– Нет… – корреспондент записал про грибы.
– Попросите у Лыкова, он варит. С луком.
Мы медленно шагали по лагерю, корреспондент смотрел по сторонам, Саныч рассказывал про то, как у нас тут все налажено.
– Вон, видите, сосна? Нет, не эта, это Ковалец за нами подглядывает, ну, тот, что под Гитлера причесывается, вы правее смотрите. Там в сосне дупло большое, мы в нем дохлую рысь нашли! Она туда залезла, а вылезти уже не смогла, она там так и лежит. Хотите посмотреть?
– Нет, я про то, как вы пришли в партизаны, если можно поподробнее.
Нет там никакой рыси дохлой, там и дупла-то нет.
– Так я и рассказываю. Мы жили в лесу, я мамке и говорю – чего это мы в землянках живем, а фрицы в нашем доме? Давай их подпалим, пусть попрыгают. А мама сказала, что не надо палить, как немцы уйдут, мы только полы с кирпичом помоем, да стены можжухой окурим. И вернемся себе спокойно. Ну, стали дальше в землянках сидеть. До нового года почти досидели, а потом я подумал, что мне надоело в корнях подгнивать, взял лопату и ушел.
– А лопату зачем? – удивился корреспондент.
– Топор мать не дала, а лопата ей ни к чему, сажать все равно нечего.
– А партизан как нашли?
Саныч хохотнул.
– А что их искать то?

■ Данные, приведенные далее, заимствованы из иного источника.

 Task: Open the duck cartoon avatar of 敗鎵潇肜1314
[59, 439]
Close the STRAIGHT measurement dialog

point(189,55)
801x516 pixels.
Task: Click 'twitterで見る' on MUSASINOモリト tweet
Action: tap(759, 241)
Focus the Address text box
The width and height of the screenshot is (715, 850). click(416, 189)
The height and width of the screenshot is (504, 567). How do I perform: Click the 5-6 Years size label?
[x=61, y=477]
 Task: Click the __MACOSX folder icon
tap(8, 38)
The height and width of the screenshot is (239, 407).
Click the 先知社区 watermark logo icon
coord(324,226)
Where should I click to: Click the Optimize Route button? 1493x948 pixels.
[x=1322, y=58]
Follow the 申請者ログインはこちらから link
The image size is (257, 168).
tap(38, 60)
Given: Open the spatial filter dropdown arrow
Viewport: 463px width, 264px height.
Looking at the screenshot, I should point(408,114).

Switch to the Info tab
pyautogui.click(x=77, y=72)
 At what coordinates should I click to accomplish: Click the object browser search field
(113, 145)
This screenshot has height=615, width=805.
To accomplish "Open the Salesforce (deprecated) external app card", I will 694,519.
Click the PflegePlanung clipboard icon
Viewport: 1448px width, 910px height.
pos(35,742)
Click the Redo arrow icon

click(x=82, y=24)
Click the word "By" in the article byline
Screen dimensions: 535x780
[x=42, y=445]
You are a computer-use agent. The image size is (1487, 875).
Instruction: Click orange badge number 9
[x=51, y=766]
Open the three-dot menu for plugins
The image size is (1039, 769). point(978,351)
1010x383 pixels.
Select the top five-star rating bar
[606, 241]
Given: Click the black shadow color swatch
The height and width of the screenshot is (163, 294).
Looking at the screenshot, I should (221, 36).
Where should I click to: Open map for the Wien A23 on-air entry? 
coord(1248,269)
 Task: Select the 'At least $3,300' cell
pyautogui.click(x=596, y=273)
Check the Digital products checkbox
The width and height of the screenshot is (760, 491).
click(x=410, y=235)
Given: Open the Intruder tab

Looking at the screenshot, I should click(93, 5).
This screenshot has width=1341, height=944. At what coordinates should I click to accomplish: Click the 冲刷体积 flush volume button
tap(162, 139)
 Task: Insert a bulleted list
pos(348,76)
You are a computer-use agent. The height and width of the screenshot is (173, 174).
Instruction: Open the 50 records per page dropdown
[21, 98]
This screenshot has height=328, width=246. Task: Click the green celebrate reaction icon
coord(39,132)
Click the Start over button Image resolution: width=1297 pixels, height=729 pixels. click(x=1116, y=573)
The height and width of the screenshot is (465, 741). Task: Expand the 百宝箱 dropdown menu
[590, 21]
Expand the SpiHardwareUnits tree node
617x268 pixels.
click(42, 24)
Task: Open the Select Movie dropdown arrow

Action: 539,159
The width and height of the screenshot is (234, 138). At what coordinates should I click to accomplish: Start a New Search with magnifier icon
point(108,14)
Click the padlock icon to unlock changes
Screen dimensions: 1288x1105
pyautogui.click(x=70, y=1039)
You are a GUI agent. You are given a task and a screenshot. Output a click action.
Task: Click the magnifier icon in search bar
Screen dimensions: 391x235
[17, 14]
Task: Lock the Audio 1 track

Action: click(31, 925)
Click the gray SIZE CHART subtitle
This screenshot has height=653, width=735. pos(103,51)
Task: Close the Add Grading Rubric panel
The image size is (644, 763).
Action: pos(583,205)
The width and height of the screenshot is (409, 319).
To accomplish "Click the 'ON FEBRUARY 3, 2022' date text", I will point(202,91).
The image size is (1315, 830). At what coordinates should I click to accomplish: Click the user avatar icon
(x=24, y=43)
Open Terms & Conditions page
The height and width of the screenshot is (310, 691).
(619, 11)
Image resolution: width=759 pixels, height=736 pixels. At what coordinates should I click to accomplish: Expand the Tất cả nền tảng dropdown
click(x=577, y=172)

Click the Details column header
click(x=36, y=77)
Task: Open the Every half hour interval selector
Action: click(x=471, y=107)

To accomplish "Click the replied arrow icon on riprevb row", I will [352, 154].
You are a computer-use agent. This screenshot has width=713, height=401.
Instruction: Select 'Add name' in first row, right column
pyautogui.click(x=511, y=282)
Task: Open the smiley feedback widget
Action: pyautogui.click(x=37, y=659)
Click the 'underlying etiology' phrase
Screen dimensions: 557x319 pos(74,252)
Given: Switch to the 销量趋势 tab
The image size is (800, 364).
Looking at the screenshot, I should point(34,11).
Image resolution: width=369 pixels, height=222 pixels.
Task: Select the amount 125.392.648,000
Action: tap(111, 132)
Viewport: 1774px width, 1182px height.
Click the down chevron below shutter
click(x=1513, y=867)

Тут у нас все просто, или партизан, или полицай. Полицаев я сразу узнаю, по смраду, а если не смердит – так значит и партизан. Вот это баня, под елкой. Баню, или поварню, надо всегда под елками ставить, чтобы дым рассеивался. Да лучше вообще все под елками, чтобы невидно. И на трубу еще из ведра противодым делать. У нас тут отличная баня. Баня для партизана – это самое главное, ее строят первым делом. Хотя нет, первым делом нужник. У нас очень интересный нужник, там у нас… Ну, сами увидите. Вон туда, под ели. А вон видите, это Щенников с топором идет, он часы смастерить может. Ну, и оружие чинит, правда… Под ели, Виктор, под ели, туда…
Саныч подхватил под руку корреспондента. Я тащился за ними. Все равно делать нечего, лучше автоматы таскать, чем наводить маскировку, или дрова пилить, да мало ли работы, Глебов всегда найдет?
Нужник у нас под елями, как и всё остальное. Загадка есть такая – зимой и летом – одним цветом, ответ – нужник.
– Загадку знаете? – спросил Саныч. – Зимой и летом одним цветом, а?
– Елка? – предположил корреспондент.
– Не, совсем не елка. Пойдемте, я покажу…
Они скрылись в туалете и почти сразу появились обратно.
– Это что там… то, что я подумал? – растерянно спросил корреспондент.
– Ага, – с удовольствием кивнул Саныч. – Они самые. У нас правило – каждый, кто фрица прибьет, срезает и сюда приколачивает. Как идея?
– Интересно. Я думаю, здесь есть над чем подумать. Для карикатуры, или для фельетона… Наверное, фельетон лучше подходит.
– Да, фельетон – это здорово! – подтвердил Саныч. – Я всегда в газете любил читать, про расхитителей разных, про бюрократов… Вы вот напишите фельетон про партизанские нужники! Это ведь не только у нас, я и в других отрядах такое видел. Где портрет приколочен, где надписи разные, некоторые, между прочим, в стихах. Это тоже вроде как партизанская традиция – чтобы пообиднее над фрицем посмеяться….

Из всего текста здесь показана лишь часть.